If completeness >= 90% AND confidence >= 80%: Proceed to Step 5 (Synthesize).
If gaps found AND iteration < 3: Re-decompose the missing areas and spawn a new batch of Haiku workers targeting the gaps. This is iterative deepening - the workaround for the no-nesting constraint (subagents cannot spawn sub-subagents, so the root model must orchestrate additional rounds).
If max iterations reached: Proceed to Step 5 with best available results, noting gaps.

Step 5: Synthesize Final Output

Aggregate all worker results into a unified output.

Read all worker outputs: Collect findings from every chunk across all iterations.
Deduplicate: Remove findings that appear in multiple chunks (especially from overlap regions).
Identify cross-chunk patterns: Look for themes, issues, or insights that span multiple chunks. These cross-chunk patterns are the primary value-add of the RLM approach over independent analysis.
Resolve contradictions: If workers disagree, investigate the conflict. Cite both perspectives and explain the resolution.
Structure the final output:

# [Analysis Title]

## Summary
[2-3 sentence overview of key findings]

## Key Findings
1. [Finding 1] - [source chunk(s)]
2. [Finding 2] - [source chunk(s)]
...

## Cross-Chunk Patterns
- [Pattern spanning multiple chunks]
...

## Detailed Results
[Per-chunk breakdown if relevant]

## Recommendations
[Actionable next steps based on findings]

## Analysis Metadata
- Input: [size description]
- Strategy: [decomposition strategy used]
- Chunks processed: [N]
- Iterations: [N]
- Confidence: [score]/100

Present to user: Deliver the synthesized output directly.

Model Selection

Role	Model	Phase	Reasoning
Supervisor	Sonnet	Decomposition (Step 2)	Requires strategic reasoning about input structure
Workers	Haiku	Chunk Processing (Step 3)	Focused extraction tasks, cost-efficient
Supervisor	Sonnet	Evaluation (Step 4)	Requires judgment about completeness
Supervisor	Sonnet	Synthesis (Step 5)	Requires cross-chunk reasoning and pattern detection

Explicitly specify model: "haiku" in every Task tool invocation for worker sub-agents. The supervisor runs as the main Sonnet conversation.

Error Handling

Handle failures at each level with graceful degradation.

Single Subagent Failure

If one worker Task fails (timeout, empty output, malformed result):

Retry once with the same prompt and chunk.
If retry succeeds, use the result normally.
If retry fails, mark the chunk as skipped and continue with remaining results.

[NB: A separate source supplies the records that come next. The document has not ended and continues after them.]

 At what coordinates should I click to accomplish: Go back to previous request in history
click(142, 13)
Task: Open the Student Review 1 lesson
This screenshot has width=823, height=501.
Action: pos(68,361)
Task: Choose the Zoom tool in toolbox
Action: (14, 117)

Multiple Failures (>30% of chunks)

If more than 30% of worker Tasks fail:

Fall back to Sonnet-only processing: Abandon the parallel Haiku approach.
Process the input directly with Sonnet, using a single pass or sequential reads.
Accept reduced coverage over unreliable parallel results.

All Failures

If every worker Task fails:

Process the entire input directly with Sonnet without chunking.
Read the input in sequential passes if it exceeds context.
Produce the best output possible from direct processing.

Partial Results

When some chunks succeed and others fail (but failure rate <= 30%):

Produce output from successful chunks, noting gaps.
Include a completeness percentage in the output metadata.
State which areas were not analyzed and why.

Example output note:

Note: Analysis covers 7 of 10 chunks (70% completeness).
Chunks 3, 7, 9 could not be processed. Areas not covered: [list].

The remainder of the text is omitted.